221. The Indian Hemp Drugs Commission received testimony from 1,193 witnesses
of a total of 80 meeting in 30 cities. Over 300 medical practitioners were
consulted and inquiries were made of Commanding Officers of all regiments of the
Army, The commissioners investigated the records of every mental hospital in
British India and evaluated separately each of the 222 cases admitted during the
year 1892, in which some connection between hemp drugs and insanity had been
suggested (these made up about 10 per cent of all admissions) Furthermore, all
81 cases of crimes of violence in India purported to have been caused by
cannabis over the previous 20 years were investigated and re-examined. In
addition, three laboratory experiments were conducted with monkeys to study the
effects of cannabis on the nervous system.
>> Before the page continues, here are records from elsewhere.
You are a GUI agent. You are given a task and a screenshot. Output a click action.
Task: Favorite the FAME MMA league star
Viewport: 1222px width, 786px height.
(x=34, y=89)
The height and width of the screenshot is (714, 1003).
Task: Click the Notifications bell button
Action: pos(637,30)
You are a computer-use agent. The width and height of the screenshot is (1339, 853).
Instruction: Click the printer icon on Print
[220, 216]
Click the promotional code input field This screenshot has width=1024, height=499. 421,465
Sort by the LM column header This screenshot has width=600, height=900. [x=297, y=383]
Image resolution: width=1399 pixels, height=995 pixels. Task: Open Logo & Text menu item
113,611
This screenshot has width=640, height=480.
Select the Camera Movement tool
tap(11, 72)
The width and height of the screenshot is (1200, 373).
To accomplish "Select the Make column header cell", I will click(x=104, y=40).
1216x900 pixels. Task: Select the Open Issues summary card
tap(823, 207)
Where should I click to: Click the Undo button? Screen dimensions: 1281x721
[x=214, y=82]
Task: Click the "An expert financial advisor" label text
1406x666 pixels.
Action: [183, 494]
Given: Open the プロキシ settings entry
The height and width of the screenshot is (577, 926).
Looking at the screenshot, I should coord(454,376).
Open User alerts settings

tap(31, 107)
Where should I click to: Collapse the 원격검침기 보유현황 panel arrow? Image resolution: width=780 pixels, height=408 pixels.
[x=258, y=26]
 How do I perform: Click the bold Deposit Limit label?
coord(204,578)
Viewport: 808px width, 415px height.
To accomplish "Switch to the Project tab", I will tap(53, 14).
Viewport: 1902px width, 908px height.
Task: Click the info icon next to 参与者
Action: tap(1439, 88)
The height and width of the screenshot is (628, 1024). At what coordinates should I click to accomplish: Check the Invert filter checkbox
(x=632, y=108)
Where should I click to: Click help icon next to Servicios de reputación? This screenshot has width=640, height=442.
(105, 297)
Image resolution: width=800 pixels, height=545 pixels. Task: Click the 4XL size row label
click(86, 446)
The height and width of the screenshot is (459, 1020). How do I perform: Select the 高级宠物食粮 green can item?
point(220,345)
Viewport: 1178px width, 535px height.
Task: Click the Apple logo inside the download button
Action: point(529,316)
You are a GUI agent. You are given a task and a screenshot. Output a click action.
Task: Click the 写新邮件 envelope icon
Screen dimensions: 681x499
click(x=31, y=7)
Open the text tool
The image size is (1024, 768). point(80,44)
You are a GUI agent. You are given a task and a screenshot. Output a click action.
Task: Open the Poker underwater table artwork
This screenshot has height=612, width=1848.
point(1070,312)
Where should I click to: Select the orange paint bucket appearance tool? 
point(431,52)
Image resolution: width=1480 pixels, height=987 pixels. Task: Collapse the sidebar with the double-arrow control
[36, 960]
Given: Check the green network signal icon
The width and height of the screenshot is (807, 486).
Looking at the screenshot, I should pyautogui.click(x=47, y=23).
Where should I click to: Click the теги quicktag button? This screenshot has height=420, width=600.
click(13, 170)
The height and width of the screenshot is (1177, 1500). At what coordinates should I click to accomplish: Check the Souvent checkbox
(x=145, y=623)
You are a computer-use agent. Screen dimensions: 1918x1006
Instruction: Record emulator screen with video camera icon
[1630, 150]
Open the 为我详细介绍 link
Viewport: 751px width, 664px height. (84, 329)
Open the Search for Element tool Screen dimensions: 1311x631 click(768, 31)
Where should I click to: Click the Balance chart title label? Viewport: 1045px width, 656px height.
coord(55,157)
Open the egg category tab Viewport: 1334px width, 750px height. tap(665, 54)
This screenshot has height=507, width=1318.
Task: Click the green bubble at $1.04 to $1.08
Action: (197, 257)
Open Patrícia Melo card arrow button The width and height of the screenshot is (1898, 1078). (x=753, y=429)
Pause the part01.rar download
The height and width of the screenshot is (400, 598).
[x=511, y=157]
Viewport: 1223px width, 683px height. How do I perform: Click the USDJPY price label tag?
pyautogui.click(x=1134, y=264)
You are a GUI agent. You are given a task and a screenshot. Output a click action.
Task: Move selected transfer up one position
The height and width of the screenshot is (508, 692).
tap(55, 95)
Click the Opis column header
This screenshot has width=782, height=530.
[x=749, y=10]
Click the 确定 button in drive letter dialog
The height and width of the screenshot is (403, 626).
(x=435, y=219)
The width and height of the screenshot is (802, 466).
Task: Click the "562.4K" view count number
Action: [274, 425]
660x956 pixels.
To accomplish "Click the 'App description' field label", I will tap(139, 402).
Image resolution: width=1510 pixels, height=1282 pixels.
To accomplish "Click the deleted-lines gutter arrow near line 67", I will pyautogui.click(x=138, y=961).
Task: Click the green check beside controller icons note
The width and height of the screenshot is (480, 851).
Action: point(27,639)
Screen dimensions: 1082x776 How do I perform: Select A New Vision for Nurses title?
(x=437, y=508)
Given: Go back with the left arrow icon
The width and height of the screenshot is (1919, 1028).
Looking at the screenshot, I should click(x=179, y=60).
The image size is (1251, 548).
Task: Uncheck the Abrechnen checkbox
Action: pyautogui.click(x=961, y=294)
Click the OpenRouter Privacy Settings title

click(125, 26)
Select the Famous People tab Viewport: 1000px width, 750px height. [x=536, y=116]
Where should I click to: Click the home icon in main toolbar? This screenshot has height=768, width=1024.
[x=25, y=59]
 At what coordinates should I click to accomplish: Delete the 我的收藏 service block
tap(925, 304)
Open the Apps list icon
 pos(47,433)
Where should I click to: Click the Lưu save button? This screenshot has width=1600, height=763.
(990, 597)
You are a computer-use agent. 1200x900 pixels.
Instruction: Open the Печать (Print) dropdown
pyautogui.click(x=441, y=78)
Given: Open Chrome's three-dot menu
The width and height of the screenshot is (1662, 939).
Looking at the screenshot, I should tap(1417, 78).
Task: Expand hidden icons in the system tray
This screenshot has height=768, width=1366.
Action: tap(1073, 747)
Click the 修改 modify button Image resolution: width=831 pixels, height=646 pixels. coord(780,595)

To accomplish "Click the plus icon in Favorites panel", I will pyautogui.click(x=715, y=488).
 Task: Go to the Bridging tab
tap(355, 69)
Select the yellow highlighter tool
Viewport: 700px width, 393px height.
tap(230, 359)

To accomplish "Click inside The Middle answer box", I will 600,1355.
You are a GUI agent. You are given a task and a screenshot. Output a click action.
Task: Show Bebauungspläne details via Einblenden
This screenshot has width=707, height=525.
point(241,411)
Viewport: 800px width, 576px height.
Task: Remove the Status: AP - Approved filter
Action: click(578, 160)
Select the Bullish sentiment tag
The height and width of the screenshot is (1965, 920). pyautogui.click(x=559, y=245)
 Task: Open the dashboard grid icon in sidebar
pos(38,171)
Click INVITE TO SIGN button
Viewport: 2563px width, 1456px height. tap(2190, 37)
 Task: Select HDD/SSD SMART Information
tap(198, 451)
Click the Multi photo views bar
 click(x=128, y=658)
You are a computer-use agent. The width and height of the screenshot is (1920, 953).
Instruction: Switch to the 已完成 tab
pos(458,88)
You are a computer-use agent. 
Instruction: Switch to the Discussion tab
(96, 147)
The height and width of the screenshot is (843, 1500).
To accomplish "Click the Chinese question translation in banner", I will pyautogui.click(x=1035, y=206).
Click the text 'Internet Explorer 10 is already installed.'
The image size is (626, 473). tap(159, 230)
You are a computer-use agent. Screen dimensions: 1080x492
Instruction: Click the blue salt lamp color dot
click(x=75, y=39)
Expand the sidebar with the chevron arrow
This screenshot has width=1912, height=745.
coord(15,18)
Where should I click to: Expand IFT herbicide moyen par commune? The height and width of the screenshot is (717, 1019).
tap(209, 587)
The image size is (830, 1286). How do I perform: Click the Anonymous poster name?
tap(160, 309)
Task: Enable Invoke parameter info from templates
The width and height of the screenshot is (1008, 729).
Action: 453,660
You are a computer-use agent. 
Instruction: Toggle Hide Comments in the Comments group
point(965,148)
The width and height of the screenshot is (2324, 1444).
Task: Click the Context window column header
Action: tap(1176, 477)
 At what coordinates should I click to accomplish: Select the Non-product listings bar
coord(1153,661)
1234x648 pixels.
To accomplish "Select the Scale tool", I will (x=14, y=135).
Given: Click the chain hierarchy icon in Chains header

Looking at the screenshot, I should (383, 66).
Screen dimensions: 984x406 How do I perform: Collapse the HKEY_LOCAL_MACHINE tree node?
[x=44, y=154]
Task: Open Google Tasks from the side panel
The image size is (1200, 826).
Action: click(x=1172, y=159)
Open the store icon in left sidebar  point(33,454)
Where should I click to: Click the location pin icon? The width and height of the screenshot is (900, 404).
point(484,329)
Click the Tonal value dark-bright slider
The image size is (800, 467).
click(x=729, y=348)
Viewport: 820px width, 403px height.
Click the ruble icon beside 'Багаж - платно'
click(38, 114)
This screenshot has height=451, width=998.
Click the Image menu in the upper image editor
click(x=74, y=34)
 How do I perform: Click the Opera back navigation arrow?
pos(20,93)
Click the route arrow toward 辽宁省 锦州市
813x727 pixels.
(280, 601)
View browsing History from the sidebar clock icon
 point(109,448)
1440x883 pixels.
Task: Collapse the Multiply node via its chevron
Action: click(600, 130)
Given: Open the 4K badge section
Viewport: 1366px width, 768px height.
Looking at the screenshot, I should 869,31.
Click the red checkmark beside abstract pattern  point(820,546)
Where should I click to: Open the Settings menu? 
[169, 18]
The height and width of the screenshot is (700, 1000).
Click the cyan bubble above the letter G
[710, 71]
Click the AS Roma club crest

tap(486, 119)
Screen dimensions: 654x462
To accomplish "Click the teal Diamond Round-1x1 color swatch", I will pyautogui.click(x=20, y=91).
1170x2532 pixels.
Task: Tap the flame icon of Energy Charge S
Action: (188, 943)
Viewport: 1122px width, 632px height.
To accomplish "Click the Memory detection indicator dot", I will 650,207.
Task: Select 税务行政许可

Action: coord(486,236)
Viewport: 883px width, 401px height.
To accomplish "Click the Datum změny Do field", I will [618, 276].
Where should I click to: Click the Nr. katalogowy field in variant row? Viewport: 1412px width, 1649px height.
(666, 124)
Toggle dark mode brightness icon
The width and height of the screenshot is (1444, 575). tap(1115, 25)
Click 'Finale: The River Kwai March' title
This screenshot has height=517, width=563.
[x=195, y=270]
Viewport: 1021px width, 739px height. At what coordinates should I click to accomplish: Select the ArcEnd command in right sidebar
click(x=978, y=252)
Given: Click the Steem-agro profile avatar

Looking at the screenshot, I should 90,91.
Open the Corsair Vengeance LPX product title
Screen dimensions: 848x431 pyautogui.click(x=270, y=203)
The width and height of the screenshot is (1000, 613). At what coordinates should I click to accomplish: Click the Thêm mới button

222. In the short time during which the full report has been available to us,
we have not been able to prepare, at this interim stage, a thorough critical
analysis of the document. However, the following quotations, taken from the
summary of conclusions regarding the effects of hemp drugs, provide an overview
of the findings:
It has been clearly established that the occasional use of hemp in moderate
doses may be beneficial. In regard to the physical effects, the Commission have
come to the conclusion that the moderate use of hemp drugs, is practically
attended by no evil results at all. There may be exceptional cases in which,
owing to idiosyncrasies of constitution, the drugs in even moderate use of hemp
drugs in even moderate use may be injurious, excessive use does cause injury. As
in the case of other intoxicants, excessive use tends to weaken the constitution
and to render the consumer more susceptible to disease … the excessive use of
these drugs does not cause asthma. . . it may indirectly cause dysentery ...
(and) it may cause bronchitis.
In respect to the alleged mental effects of the drugs, the Commission have
come to the conclusion that the moderate use of hemp drugs produces no injurious
effects on the mind.... It is otherwise with the excessive use. Excessive use
indicates and intensifies mental instability... It appears that the excessive
use of hemp drugs may, especially in cases where there is any weakness or
hereditary predisposition, induce insanity. It has been shown that the effect of
hemp drugs in this respect has hitherto been greatly exaggerated, but that they
do sometimes produce insanity seems beyond question.
In regard to the moral effects of the drugs, the Commission are of opinion
that their moderate use produces no moral injury whatever. There is no adequate
ground for believing that it injuriously affects the character of the consumer.
Excessive consumption, on the other hand, both indicates and intensifies moral
weakness or depravity. . . . In respect to his relations with society, however,
even the excessive consumer of hemp drugs is ordinarily inoffensive. His
excesses may indeed bring him to degraded poverty which may lead him to
dishonest practices; and occasionally, but apparently very rarely indeed,
excessive indulgence in hemp drugs may lead to violent crime. But for all
practical purposes it may be laid down that there is little or no connection
between the use of hemp drugs and crime.
Viewing the subject generally, it may be added that the moderate use of these
drugs is the rule, and that the excessive use is comparatively exceptional. The
moderate use practically produces no ill effects. In all but the most
exceptional cases, the injury from habitual moderate use is not appreciable. The
excessive use may certainly be accepted as very injurious, though it must be
admitted that in many excessive consumers the injury is not clearly marked. The
injury done by the excessive use is, however, confined almost exclusively to the
consumer himself; the effect on society is rarely appreciable. It has been the
most striking feature in this inquiry to find how little the effects of hemp
drugs have obtruded themselves on observation.
As noted earlier in this chapter, any generalizations from one culture to
another must be made with great caution. In this instance, extrapolation to the
present Canadian situation would have to span three-quarters of a century as
well. In spite of these clear limitations, the thoroughness of this critical
inquiry commands respect and the report deserves careful consideration.